THE VIRGINIAN-PILOT Copyright (c) 1995, Landmark Communications, Inc. DATE: Saturday, January 7, 1995 TAG: 9501070228 SECTION: LOCAL PAGE: B3 EDITION: FINAL SOURCE: BY ALEX MARSHALL AND PHILIP S. WALZER, STAFF WRITERS LENGTH: Medium: 81 lines
Norfolk Mayor Paul Fraim and City Manager James B. Oliver met privately with Gov. George F. Allen Jr. for nearly an hour Thursday in Richmond to argue for continued funding for a new campus downtown for Tidewater Community College.
If the state kills the project, Norfolk officials say, it risks future jobs for young people as well as the good word of the commonwealth.
Allen has proposed cutting all funding for the project, even though the General Assembly last year approved it, and the city has already begun construction.
Fraim, who on Friday confirmed the private meeting, said he believed the governor might be reconsidering his decision to kill the project, based on Allen's comments and questions in the governor's office in Richmond.
``I think the decision was a very tough one for him in the beginning,'' Fraim said. ``With the new information, it's even more difficult. I'm convinced he is trying to decide this on the merits.''
Allen could not be reached for comment Friday. His staff said there was no record of the private meeting.
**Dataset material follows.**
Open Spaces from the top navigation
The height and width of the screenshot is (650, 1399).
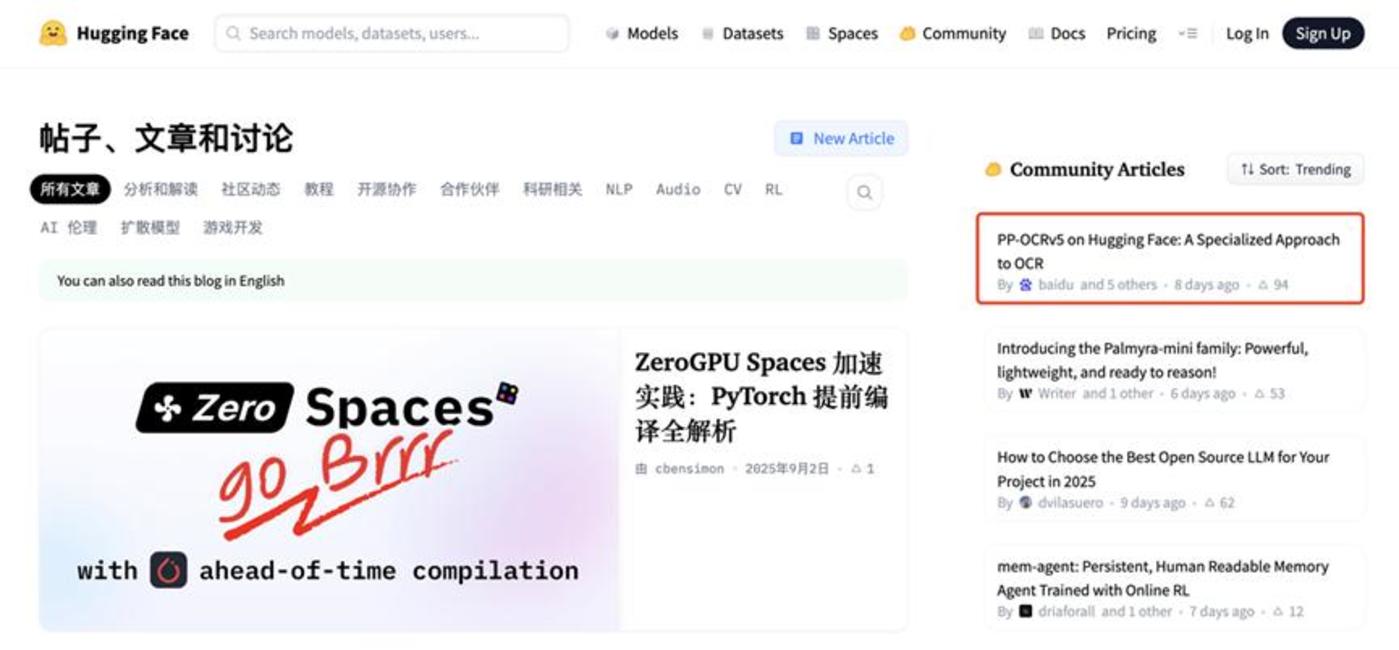(x=842, y=33)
So far, the city estimates it has spent $4.6 million on the project, including $3.3 million for construction of the $6.6 million campus along Granby Street. The city has torn down two storefronts and begun converting the seven-story former home of the Smith & Welton department store into classrooms, offices and a library.
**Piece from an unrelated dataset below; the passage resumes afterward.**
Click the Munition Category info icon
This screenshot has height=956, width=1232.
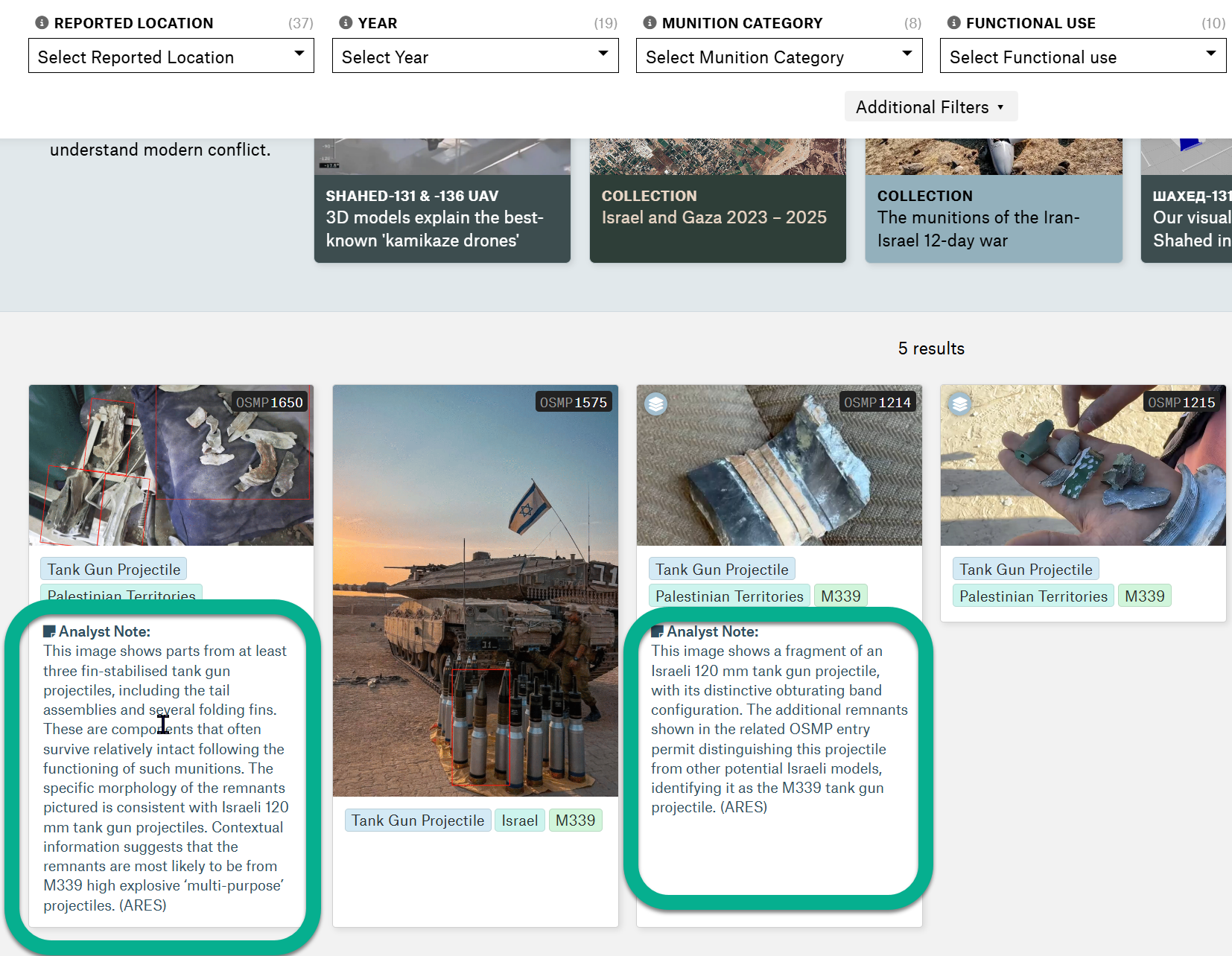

Private citizens and groups have also been involved. The owner of the former Smith & Welton store donated the building, valued at $300,000. Private groups have already raised $1 million for the project.
By backing out now, city officials say, the state risks losing the trust of its citizens and officials. When Allen made his announcement cutting the project, the city was within a week of selling bonds to investors to fund it, Fraim said.
By cutting the project, the state saves $1.3 million over the next 20 years to pay off the bonds.
The city's fears go beyond losing money already spent on TCC. The new downtown campus is a key part of Norfolk's downtown revitalization program.
Among its many tasks, the new campus is meant to provide employment training to residents in the surrounding housing projects and low-income neighborhoods around downtown.
It would include a specific course in retail sales, designed to help low-income residents find jobs at the new MacArthur Center shopping mall.
This strategy was a factor in helping the city win $33 million in federal loans for the development of the $270 million MacArthur Center, and Norfolk's recent federal designation as an enterprise community.
A major part of the city's argument is that a community college plays a different role than other colleges or universities.
Gordon K. Davies, director of the State Council of Higher Education, said the council is backing the campus, based on a study commissioned by the Norfolk City Council. The study showed ``a substantial portion of inner-city residents of Norfolk need the type of occupational and technical skills that are typically taught by community colleges.''
TCC officials say that, based on studies in other cities, 10,000 Norfolk residents should be enrolled in colleges and universities. But only one-third that number attended colleges in 1993.
They point to the growth of TCC's Norfolk center in an office building on Monticello Avenue as proof of the draw of a larger campus on Granby Street. Enrollment at the center has nearly doubled to 840 in the past two years.
Members of the Allen administration have argued that the campus is unnecessary in a city with two state-supported universities and a region with TCC campuses already in Chesapeake, Portsmouth and Virginia Beach.
But Davies said, ``The universities do not offer either the same curricula or the access to programs for people who have not taken full advantage of a high school diploma or are out in the workplace for a while.'' And, he said, ``many of the people who enroll in community colleges are from financial circumstances that make commuting to Virginia Beach, Portsmouth or Chesapeake very difficult.'' ILLUSTRATION: Norfolk Mayor Paul Fraim, left, and City Manager James B.
Oliver, right, met with the governor on Thursday.